The key problem of the traditional litigation in state courts for large construction projects is that the parties and the judge are fully lack of special knowledge in the field of construction. The existing system of appointing a court expert to solve technical issues is not effective, because the judge is unable to understand the arguments of the court experts as well, as the objections of the parties. The article describes exciting possibilities of using neutral construction experts in state court litigation of different countries that can improve the quality of final court decision.

 

Key words: Litigation, Construction disputes, Judicial Expert

 

Introduction

  

The main problem is that during the contract performance the Contractor very often (to be more exact – Always) discover that design documentation, site geological survey documentation etc. are incorrect. In this case, many additional works have to be done. Moreover, a contract price should be increased accordingly. The key problem to be solved in such situation – is there a real reason for increasing the scope of works and contract price? This is mostly important in the contract with the fixed price where the Contractor must not only proof that there is an additional scope of works, but show that he has a right for additional payment. The answer can be find only after a special analysis of all the project documentation, contract, special codes, governing law and site inspection.

 

Dispute resolution methods in construction contracts

  

There are various types of dispute resolution methods in construction.

 

Negotiation. It is the most effective method but until the parties are able to negotiate and doesn’t need any mediator, arbitrator or jury.

 

I am not speaking about Mediation because from my point of view mediation is the same procedure as negotiation but it has formal law regulation.

 

ADR methods such as architect/initial decision maker, neutral expert fact finding, expert determination, etc. without formal dispute resolution procedure.

 

ADR methods such as Adjudication, Dispute Resolution/Review Board, with formal dispute resolution procedure and formal award.

 

Arbitration. Well-known dispute resolution method and I will not describe it here.

 

Litigation — the process of taking a case to a court of law so that a judgement can be made. It is generally understood (peremptory norm) that all persons have an ability to bring their claims before a court. I will speak here about civil law courts.

 

My favorite dispute resolution method in construction disputes when the parties are not able to solve their problems without third party’s decision is Dispute resolution board (DRB). Especially when the disputes relate to special technical problems – construction defects for example. Mostly because the panel of dispute resolvers is comprised of specialists and experts who are actively involved in the construction industry. Dispute resolvers of DRB have a “special knowledge” in construction and can professionally understand the arguments of the parties and expert reports. Moreover, if the rules this allows, they can make their own “expert investigation/examination”.

 

In recent years, the construction industry has taken steps to avoid litigation and control disputes on projects through a variety of methods, which can be used at almost any stage of a construction project. The primary goals are to resolve the conflict professionally and in a less confrontational manner.

 

However, the fact is that it is the owner who dictate the form of dispute resolution.

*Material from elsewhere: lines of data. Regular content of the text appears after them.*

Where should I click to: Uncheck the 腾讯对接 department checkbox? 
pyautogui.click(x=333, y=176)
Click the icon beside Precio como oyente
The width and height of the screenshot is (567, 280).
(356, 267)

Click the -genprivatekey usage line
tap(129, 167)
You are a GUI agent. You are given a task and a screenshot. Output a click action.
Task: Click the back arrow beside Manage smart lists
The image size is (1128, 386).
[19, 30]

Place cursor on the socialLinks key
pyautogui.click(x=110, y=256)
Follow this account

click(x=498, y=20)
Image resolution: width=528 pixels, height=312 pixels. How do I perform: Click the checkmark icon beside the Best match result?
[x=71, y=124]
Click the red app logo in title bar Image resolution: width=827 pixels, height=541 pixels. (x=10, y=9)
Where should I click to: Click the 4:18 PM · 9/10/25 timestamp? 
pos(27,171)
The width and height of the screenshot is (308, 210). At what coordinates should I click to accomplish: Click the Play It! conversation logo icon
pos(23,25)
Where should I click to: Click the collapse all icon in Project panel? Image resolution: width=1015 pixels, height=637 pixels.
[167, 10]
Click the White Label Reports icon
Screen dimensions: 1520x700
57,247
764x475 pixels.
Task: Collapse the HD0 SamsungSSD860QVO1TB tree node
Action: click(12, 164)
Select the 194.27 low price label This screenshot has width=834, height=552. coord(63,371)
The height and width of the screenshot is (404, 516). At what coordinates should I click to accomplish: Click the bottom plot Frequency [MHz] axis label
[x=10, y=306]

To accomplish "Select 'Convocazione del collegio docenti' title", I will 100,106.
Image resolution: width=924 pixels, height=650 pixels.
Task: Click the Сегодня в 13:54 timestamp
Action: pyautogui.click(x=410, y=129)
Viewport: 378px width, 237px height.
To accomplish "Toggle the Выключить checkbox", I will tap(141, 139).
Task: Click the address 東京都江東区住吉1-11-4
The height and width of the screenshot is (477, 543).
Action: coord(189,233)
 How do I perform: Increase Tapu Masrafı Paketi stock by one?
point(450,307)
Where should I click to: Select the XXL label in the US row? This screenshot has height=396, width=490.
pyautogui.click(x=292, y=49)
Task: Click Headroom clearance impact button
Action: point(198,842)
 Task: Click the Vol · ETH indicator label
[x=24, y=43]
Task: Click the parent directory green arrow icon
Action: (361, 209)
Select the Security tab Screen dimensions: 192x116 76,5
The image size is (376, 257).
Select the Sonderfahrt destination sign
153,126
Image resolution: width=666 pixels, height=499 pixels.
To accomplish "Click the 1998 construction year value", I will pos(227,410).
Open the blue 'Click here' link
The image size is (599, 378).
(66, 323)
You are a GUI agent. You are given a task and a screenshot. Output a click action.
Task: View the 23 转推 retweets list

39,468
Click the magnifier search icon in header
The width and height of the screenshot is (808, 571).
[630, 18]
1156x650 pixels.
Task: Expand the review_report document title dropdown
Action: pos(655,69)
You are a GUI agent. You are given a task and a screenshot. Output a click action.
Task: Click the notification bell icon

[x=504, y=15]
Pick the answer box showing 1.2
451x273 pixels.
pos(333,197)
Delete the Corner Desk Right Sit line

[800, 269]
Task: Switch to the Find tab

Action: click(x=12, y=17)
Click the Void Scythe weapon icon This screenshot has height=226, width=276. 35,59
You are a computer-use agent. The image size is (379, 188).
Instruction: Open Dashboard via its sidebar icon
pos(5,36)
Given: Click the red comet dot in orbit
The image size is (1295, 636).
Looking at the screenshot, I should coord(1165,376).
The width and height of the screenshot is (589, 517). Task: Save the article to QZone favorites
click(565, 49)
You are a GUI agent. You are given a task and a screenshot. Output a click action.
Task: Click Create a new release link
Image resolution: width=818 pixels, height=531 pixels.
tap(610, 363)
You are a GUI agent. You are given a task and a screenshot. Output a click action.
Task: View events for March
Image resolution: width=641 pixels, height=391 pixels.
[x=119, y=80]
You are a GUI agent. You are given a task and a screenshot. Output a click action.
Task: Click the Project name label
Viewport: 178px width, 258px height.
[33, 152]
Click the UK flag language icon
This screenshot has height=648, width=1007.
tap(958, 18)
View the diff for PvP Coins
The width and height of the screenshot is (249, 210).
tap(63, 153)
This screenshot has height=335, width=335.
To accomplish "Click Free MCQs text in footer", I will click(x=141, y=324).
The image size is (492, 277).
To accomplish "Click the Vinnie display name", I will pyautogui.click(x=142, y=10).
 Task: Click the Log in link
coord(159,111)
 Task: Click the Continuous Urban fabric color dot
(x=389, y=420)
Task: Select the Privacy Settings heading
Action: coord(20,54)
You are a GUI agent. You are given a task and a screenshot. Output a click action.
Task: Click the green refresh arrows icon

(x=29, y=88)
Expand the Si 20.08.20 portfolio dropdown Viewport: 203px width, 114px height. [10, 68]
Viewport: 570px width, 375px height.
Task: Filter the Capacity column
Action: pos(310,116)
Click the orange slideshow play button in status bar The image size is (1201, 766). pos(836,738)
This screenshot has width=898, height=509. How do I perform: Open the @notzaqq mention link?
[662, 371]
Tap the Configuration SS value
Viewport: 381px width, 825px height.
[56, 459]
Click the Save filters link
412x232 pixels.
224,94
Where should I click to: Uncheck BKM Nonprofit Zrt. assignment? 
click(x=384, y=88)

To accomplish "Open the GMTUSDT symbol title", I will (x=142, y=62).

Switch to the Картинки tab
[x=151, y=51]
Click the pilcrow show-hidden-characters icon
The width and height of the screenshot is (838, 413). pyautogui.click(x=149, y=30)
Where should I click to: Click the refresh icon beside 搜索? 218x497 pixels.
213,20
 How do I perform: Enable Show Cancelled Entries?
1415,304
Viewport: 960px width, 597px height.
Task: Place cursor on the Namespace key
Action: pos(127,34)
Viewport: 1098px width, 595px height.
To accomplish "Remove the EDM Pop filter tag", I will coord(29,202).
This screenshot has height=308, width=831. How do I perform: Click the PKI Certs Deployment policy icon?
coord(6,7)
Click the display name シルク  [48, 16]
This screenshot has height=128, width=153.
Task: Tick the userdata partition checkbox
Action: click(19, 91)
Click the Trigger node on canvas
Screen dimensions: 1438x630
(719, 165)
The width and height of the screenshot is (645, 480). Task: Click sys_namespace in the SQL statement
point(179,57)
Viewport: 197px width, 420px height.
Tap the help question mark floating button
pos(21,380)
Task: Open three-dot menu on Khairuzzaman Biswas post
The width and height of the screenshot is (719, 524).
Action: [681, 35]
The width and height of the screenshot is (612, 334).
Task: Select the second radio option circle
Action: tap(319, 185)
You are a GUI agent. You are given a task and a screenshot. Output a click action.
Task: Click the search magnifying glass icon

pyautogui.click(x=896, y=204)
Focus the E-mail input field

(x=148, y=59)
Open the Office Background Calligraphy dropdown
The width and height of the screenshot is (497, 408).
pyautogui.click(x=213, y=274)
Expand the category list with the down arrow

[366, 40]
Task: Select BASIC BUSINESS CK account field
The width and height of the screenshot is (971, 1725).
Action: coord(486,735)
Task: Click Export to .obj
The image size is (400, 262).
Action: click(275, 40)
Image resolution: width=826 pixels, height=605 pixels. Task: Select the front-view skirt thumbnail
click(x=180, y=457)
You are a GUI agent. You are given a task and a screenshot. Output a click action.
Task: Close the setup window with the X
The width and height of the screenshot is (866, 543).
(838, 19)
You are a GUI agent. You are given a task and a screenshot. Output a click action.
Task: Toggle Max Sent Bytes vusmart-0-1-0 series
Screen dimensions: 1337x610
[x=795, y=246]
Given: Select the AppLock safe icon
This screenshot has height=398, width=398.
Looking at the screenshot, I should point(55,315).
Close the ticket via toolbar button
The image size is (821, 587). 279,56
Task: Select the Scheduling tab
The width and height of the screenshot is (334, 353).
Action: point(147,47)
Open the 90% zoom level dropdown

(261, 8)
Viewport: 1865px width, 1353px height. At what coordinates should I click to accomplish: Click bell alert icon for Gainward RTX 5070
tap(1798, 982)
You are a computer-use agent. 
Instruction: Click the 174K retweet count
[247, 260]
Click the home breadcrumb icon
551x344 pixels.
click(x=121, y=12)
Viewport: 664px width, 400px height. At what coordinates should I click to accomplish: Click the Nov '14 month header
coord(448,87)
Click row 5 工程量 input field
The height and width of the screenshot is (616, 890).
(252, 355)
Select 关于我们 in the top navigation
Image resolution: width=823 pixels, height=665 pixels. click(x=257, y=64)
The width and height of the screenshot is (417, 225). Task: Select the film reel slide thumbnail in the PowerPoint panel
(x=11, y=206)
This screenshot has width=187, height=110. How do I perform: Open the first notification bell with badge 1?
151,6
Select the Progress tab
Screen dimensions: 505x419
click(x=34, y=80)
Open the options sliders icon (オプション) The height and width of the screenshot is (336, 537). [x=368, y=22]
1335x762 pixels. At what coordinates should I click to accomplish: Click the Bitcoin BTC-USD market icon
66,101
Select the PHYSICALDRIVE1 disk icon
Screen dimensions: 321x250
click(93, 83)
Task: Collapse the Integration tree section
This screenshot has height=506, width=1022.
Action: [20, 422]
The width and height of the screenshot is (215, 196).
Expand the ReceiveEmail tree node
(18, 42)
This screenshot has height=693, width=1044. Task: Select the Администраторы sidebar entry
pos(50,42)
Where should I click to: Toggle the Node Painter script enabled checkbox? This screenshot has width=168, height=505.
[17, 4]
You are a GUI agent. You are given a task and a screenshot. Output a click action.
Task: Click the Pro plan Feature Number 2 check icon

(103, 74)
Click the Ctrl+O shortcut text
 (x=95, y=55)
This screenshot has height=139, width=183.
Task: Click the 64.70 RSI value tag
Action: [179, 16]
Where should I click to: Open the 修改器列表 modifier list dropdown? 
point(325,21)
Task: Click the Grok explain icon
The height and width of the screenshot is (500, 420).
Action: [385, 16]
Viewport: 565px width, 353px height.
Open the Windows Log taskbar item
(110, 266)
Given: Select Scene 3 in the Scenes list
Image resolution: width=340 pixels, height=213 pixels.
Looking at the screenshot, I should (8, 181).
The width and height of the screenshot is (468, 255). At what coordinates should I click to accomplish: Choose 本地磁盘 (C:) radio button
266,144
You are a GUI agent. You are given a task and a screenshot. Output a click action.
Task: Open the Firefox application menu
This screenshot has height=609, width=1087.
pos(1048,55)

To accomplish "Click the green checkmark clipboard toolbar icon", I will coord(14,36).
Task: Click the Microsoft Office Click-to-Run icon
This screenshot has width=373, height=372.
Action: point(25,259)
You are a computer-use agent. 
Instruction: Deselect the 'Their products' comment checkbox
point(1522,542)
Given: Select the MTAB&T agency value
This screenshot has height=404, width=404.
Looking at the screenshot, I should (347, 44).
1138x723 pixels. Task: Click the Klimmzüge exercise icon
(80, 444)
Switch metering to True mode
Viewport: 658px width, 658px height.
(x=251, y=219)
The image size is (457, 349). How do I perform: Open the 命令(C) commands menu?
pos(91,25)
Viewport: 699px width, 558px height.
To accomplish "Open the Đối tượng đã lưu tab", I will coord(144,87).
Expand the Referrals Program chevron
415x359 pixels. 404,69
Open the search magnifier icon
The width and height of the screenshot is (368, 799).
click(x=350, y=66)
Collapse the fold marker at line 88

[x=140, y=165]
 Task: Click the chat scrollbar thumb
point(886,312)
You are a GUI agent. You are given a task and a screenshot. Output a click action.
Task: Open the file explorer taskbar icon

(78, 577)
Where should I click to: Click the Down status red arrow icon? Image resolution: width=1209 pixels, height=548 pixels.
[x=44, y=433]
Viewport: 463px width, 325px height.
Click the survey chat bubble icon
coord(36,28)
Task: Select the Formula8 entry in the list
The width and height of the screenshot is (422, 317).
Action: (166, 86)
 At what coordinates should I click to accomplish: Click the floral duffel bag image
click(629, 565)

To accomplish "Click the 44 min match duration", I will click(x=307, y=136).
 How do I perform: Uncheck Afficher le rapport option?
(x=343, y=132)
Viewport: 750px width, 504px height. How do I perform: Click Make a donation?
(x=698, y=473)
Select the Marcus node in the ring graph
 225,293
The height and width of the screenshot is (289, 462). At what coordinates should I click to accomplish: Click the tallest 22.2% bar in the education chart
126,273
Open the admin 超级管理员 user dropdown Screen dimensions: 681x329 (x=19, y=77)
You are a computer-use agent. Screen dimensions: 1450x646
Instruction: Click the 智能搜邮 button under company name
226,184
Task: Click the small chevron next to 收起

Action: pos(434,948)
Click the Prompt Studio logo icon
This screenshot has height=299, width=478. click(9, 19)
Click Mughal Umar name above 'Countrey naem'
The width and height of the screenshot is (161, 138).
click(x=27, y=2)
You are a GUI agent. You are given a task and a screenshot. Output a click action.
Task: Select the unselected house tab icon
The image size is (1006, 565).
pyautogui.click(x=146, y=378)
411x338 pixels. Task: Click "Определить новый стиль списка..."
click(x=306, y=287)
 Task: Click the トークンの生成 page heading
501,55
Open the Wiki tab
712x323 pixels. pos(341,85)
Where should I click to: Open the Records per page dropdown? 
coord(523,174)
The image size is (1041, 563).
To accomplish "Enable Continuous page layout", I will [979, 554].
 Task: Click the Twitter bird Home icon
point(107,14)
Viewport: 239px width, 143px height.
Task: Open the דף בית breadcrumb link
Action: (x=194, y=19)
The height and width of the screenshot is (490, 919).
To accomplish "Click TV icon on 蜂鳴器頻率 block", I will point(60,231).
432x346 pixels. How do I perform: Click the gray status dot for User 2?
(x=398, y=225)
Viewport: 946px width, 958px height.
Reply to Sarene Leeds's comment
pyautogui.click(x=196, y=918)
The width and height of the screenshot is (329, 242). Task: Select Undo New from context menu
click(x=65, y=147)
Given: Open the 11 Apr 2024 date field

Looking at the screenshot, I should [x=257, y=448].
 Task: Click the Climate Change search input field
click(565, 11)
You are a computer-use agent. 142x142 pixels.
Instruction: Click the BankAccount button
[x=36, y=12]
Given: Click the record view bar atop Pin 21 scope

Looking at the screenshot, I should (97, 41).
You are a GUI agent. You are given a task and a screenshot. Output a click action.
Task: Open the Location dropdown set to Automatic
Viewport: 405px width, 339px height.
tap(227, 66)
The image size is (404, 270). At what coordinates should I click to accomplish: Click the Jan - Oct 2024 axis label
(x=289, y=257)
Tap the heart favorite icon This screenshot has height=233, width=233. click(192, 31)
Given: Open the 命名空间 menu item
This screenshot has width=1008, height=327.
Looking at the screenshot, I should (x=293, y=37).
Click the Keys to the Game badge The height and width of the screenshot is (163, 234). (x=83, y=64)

As a matter of fact today a lot of owners (customers) in construction contracts  insist of resolving disputes by litigation in the court of law. For example in Russia, it is forbidden to resolve disputes in any other institution than court of law when in the project are used funds from state budget.

 

Litigation in court of law and construction experts

 

So, let’s go to court of law and see how the judge or jury will resolve construction dispute. For example the dispute is concerns the scope of fulfilled/not fulfilled construction works and construction defects. Of course, I have no doubt that the judge will need expert assistance.

 

Classic scheme in civil law court in most European countries looks like this: 

Figure 1

 

Each litigant has the right to order pre-trial expert report. As the parties of the case are already in litigation it is hard to imagine that results of expert examinations made by experts of each party will be the same. They will be opposite and I don’t know another situation.

It is interesting why. If these 2 experts are qualified, have the same documentation, and all other conditions are the same why the results of expert examination are always opposite? It is a big and very old question and we will not discuss it in this paper. But it is a reality, otherwise the parties will stop litigate.

 

In this case there is no other way for the court to establish a scope and quality of construction works as an appointment of court expert. From my practice there are 3 possible results of court expertise which we will wee in the court-appointed expert’s report:

  1. Court expert will confirm the position of Litigant 1.

  2. Court expert will confirm the position of Litigant 2.

  3. Court expert will have his/her own position differs from the position of litigants.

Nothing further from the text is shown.